I tried writing with this article in mind – what if a sentence consists solely (or almost solely) of “kana only” or “mainly in kana” words … should we go with it and trust it will be not be a problem to read, or try to rephrase it? Maybe add a comma, I don’t know…
Thank you
Really I wouldn’t worry too much about this. There is a lot of leeway in this area of Japanese. I really wrote the article because I have noticed a lot of learners using every possible kanji all the time, including ones for everyday little grammar-words that are hardly ever used. This looks very gaijin-y and is difficult to read.
However so long as one avoids that kind of extreme one really doesn’t need to worry about the kanji/kana balance of every sentence. Japanese people will sometimes adjust the balance, but for that one probably needs a real “feel” for the language rather than trying to do it by rule.
One gains a feel simply by reading a lot of natural text written by Japanese people for Japanese people.
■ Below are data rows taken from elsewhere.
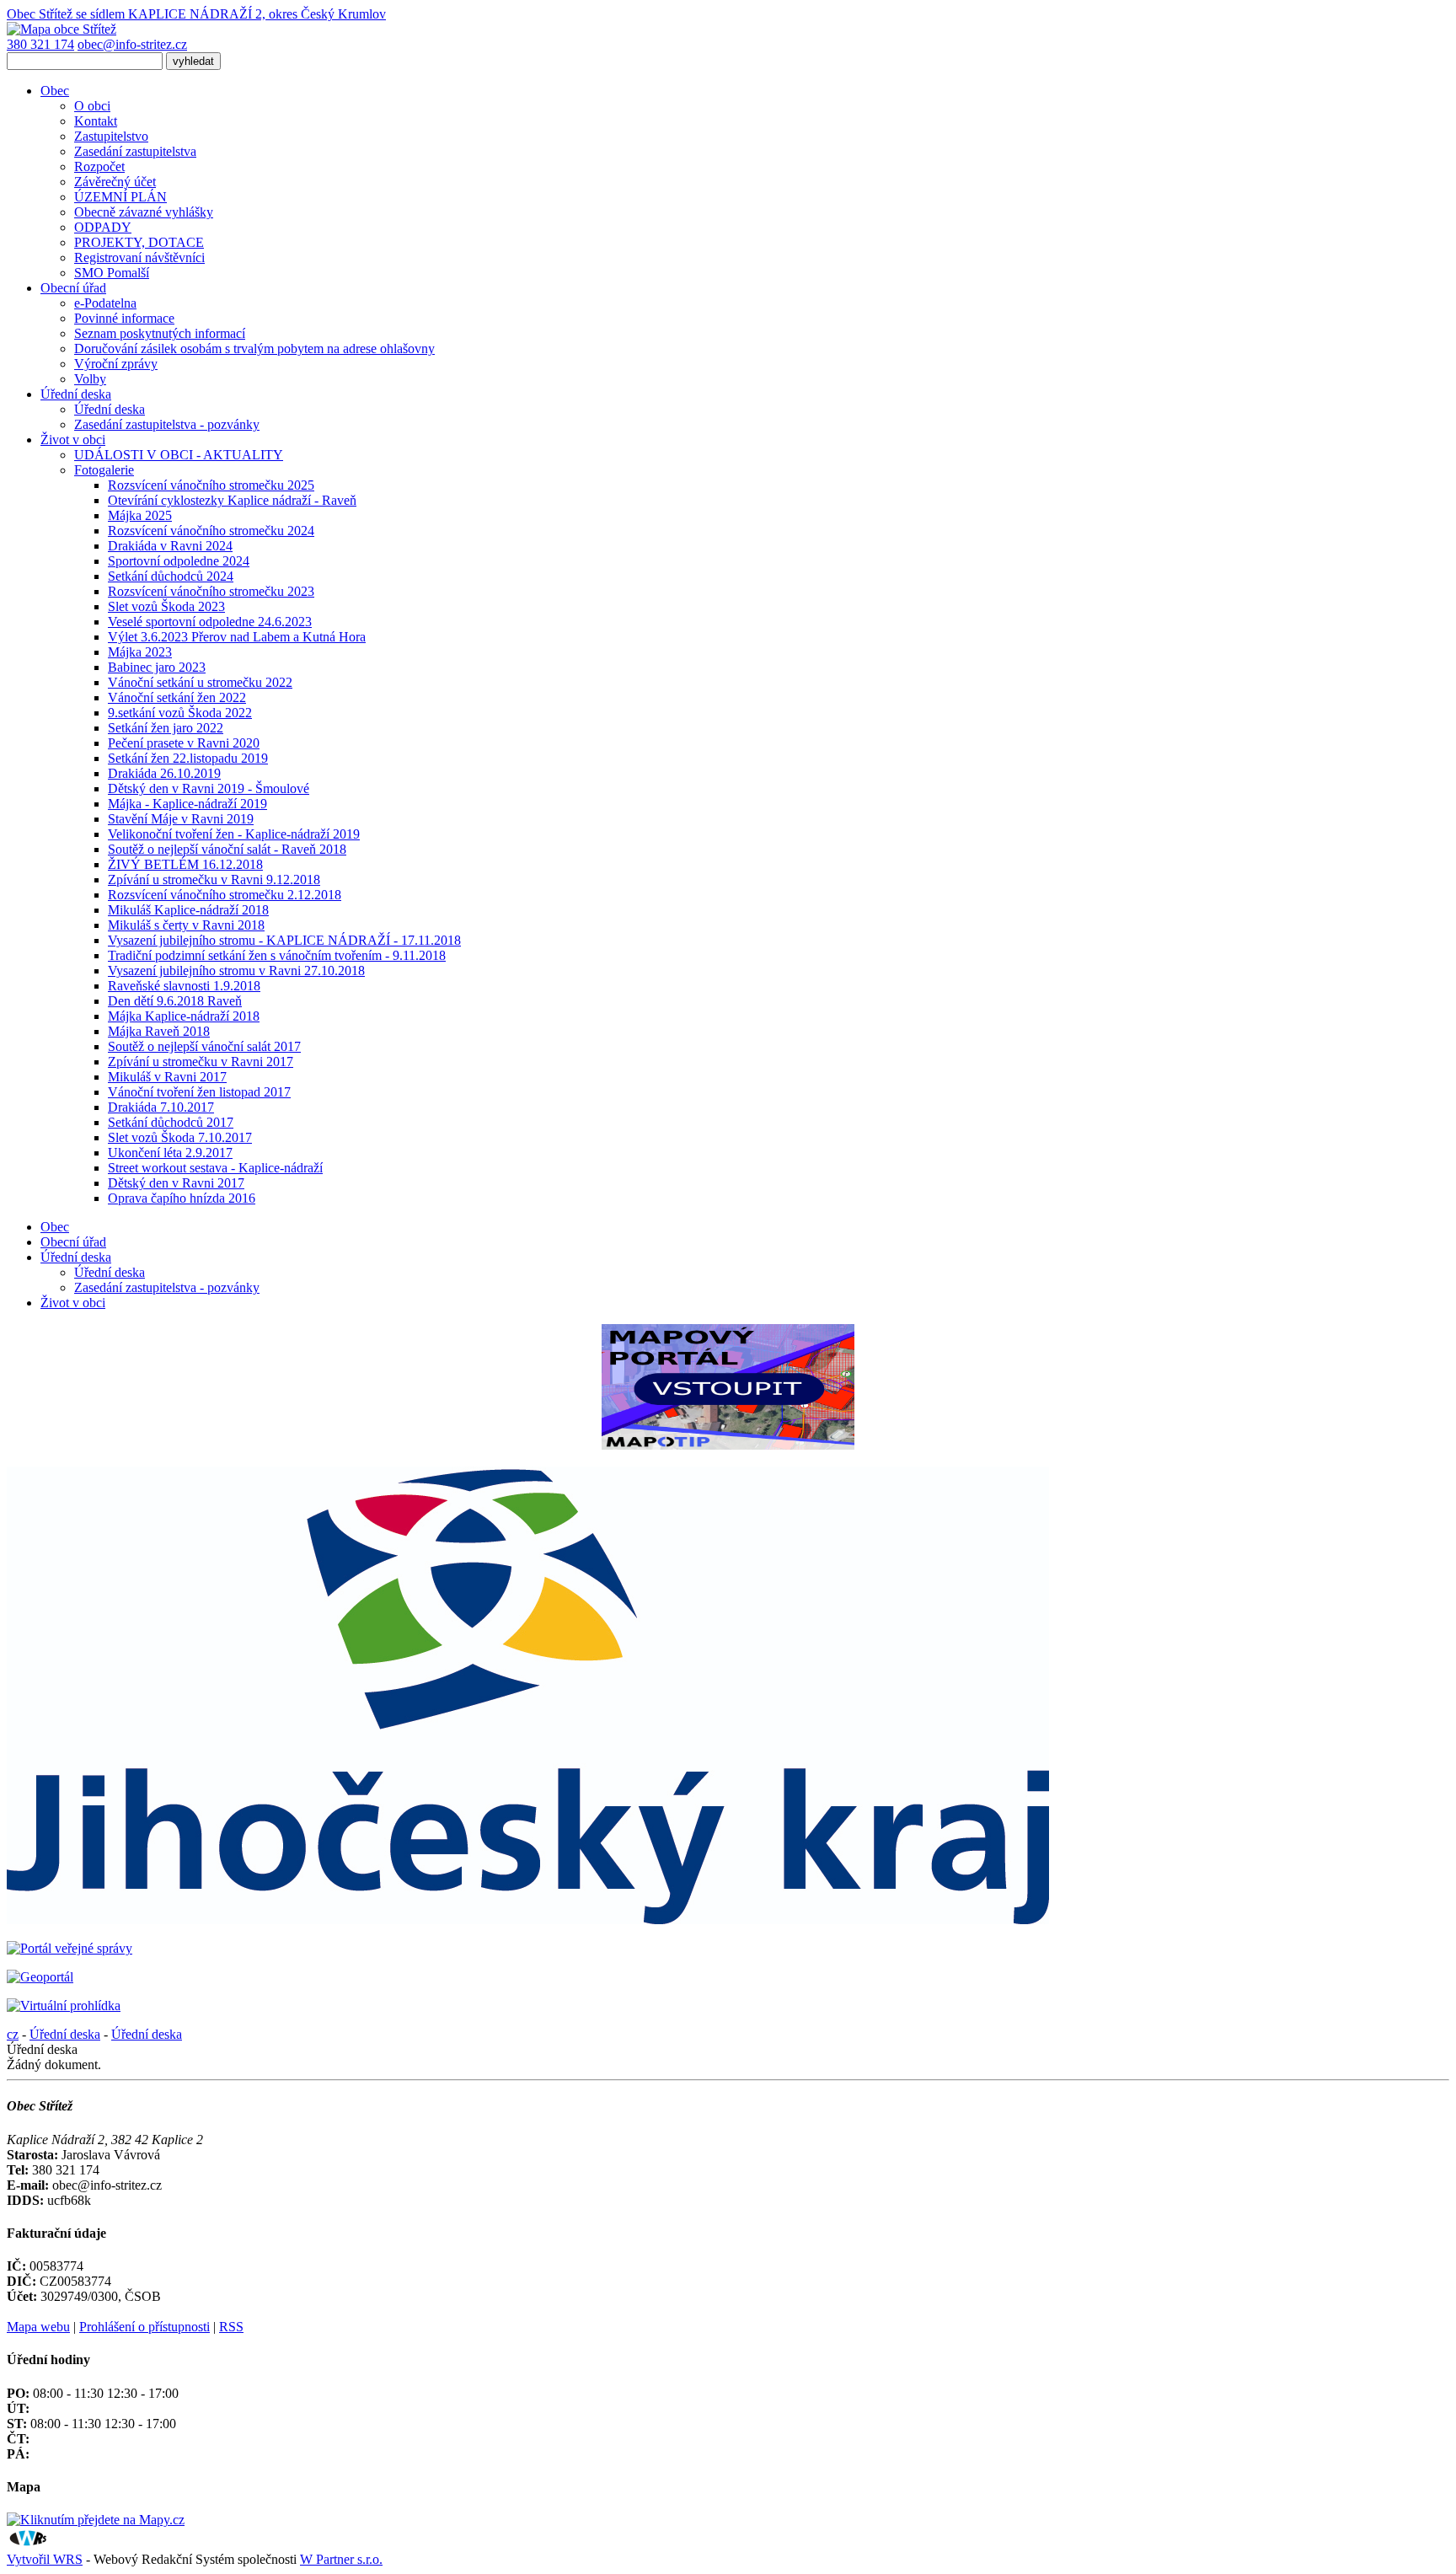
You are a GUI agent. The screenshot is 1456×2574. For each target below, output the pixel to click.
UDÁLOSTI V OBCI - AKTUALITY (178, 455)
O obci (92, 106)
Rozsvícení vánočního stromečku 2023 (211, 591)
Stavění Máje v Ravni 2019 (181, 819)
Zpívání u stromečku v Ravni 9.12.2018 (214, 879)
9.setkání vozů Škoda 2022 (180, 712)
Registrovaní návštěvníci (139, 257)
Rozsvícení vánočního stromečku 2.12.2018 (224, 894)
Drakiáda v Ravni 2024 (170, 546)
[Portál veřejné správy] (69, 1948)
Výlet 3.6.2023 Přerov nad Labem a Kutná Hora (237, 637)
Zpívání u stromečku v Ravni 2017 (200, 1061)
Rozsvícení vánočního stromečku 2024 (211, 530)
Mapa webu (38, 2326)
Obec (54, 90)
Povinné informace (124, 318)
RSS (231, 2326)
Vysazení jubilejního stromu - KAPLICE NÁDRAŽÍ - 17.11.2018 (284, 940)
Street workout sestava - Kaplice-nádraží (215, 1168)
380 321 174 (40, 44)
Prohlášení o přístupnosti (144, 2326)
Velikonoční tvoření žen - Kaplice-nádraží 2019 (234, 834)
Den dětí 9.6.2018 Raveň (175, 1001)
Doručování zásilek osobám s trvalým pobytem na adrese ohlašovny (254, 348)
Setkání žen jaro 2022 (165, 728)
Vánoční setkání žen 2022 (177, 697)
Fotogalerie (104, 470)
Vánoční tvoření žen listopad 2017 (199, 1092)
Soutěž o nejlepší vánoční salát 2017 (204, 1046)
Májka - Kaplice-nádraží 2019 (187, 803)
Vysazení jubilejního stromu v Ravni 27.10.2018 (236, 970)
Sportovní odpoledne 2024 (178, 561)
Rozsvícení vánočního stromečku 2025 (211, 485)
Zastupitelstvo (111, 136)
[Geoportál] (40, 1977)
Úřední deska (75, 394)
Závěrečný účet (115, 181)
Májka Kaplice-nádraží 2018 (184, 1016)
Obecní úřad (73, 288)
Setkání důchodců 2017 (170, 1122)
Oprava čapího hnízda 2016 (181, 1198)
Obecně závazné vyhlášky (143, 212)
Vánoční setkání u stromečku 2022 (200, 682)
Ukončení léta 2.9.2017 (170, 1152)
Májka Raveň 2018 (159, 1031)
And one gets to see that different conventions apply in different circumstances. 逆転裁判 (Ace Attorney) games, for example, put a lot of words in katakana for purposes of stress or to show that they are being used in a special sense, and this does, intentionally, give a particular “flavor” to the writing.
Over time you will develop your own style and will probably write somewhat differently depending on what audience you are addressing and what effect you want to achieve, but you can only get to that point by developing a “feel” for the way the language is written under a wide variety of circumstances.
While one is still intermediate, very broad principles – such as avoiding really excessive kanji use, or conversely writing a lot of words in kana that are normally written in kanji (some is fine) – are probably the most that one can usefully consider.
If a sentence naturally contains a lot of kana, I would say just go with it.